Quelles sont les actions d'Action Innocence ?
Nous intervenons dans les écoles auprès des enfants pour leur parler des dangers du net. Nous faisons également beaucoup de prévention avec les parents, en participant aux foires, aux expos, en organisant des conférences en entreprise entre midi et deux heures. Nous avons également tout un volet technologique depuis un an : nous avons établi un recensement de tous les filtres existants, en les classant selon leur rapport qualité-prix.
Vous utilisez également les médias...
Effectivement. Nous avons lancé une grande campagne médiatique depuis le début du mois de novembre, diffusée à la télévision, au cinéma, dans la presse et sur Internet. Pour cette campagne, nous avons choisi le thème du masque, particulièrement parlant pour un jeune. C'est un symbole destiné à leur faire comprendre que derrière internet, des personnes malveillantes peuvent se cacher et se faire passer pour des ados.
Que pensez-vous de la tendance des blogs ?
A la base, c'est une tendance plutôt sympathique.

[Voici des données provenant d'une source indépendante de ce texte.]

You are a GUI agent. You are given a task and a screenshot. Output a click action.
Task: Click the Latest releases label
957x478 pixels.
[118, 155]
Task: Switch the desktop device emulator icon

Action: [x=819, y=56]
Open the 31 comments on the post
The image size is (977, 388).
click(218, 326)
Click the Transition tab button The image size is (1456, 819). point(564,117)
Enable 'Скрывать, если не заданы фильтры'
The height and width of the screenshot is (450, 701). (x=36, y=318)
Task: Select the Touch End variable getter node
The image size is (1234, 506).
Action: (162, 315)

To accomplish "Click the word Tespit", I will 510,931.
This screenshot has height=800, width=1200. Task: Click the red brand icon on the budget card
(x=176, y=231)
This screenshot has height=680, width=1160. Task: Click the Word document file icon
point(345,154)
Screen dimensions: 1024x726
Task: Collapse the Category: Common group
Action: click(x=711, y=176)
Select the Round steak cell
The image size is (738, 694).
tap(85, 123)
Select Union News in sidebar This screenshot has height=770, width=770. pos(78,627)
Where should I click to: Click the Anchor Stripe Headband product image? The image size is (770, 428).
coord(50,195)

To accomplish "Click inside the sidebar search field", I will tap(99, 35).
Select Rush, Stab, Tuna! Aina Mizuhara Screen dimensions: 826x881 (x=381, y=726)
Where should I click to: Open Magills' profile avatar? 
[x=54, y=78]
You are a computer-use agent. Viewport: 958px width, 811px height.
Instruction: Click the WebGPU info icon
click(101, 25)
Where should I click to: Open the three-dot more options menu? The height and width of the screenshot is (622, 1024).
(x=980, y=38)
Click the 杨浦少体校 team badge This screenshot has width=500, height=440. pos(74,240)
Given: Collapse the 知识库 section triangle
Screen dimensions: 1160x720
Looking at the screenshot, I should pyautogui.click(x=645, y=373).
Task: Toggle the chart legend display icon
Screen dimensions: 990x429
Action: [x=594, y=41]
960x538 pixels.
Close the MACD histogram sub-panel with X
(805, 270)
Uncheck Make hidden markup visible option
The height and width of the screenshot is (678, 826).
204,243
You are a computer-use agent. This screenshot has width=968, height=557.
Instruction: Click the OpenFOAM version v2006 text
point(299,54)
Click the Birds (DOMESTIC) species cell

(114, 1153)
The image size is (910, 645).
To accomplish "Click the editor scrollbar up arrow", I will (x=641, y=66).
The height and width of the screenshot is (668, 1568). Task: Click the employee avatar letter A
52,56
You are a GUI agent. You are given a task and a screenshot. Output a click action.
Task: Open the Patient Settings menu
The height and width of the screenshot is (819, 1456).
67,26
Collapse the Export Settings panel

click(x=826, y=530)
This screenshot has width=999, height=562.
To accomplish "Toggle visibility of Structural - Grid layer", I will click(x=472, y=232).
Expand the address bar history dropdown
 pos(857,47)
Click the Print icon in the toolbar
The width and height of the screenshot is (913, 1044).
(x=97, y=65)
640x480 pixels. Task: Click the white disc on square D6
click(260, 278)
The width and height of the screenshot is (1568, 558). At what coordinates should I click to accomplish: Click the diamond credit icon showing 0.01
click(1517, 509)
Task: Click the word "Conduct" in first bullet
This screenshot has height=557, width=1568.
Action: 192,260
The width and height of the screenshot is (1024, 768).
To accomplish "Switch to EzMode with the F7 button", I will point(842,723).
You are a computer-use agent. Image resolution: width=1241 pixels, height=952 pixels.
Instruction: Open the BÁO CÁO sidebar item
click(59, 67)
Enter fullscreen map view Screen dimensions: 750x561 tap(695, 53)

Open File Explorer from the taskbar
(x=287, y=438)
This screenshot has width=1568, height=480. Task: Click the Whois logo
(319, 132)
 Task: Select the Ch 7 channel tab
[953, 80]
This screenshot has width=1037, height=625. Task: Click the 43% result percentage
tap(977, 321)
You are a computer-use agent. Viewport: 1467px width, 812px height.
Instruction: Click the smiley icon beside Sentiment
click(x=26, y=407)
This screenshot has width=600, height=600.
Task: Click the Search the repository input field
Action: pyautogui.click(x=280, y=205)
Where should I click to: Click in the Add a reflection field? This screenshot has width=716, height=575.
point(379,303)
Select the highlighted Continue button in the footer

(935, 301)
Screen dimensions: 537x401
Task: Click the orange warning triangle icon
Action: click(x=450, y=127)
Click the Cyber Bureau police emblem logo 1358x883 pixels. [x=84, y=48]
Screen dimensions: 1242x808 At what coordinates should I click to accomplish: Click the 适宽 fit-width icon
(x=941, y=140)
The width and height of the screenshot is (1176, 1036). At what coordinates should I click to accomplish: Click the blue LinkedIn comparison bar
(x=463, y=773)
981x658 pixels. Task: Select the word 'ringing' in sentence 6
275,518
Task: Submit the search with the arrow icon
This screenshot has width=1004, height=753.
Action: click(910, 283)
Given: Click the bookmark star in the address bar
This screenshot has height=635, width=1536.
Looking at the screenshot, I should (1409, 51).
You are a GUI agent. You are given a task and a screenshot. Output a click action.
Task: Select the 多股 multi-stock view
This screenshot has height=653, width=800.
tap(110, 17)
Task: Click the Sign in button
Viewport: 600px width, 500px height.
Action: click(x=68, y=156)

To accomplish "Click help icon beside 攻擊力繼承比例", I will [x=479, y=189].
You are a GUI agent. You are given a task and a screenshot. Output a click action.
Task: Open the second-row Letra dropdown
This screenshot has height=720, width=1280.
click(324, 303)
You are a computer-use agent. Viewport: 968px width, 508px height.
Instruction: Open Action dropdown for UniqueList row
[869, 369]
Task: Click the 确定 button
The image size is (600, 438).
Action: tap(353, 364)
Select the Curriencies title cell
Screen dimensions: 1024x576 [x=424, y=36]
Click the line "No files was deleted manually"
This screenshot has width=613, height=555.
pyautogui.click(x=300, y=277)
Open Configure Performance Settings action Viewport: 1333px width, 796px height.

Ces journaux intimes peuvent aider certains jeunes à communiquer. Cela permet une certaine ouverture, un échange. Mais il se passe parfois des choses désagréables, notamment dans les commentaires que peuvent déposer les internautes. Car les jeunes peuvent être très cruels entre eux. Internet leur offre la possibilité de communiquer avec agressivité. On constate des dérives épistolaires, des insultes. Le blog est une mise à plat de sa personnalité, il faut donc prendre des précautions.
Quels sont vos projets pour Action Innocence ?
Continuer à faire de la prévention, faire bouger un peu plus les gouvernements. Il faut que cela devienne une priorité. On ne peut pas laisser faire n'importe quoi au nom de la liberté d'expression. Nous réclamons la mise en place d'une réglementation, car Internet est comme une grande autoroute, mais sans code de la route.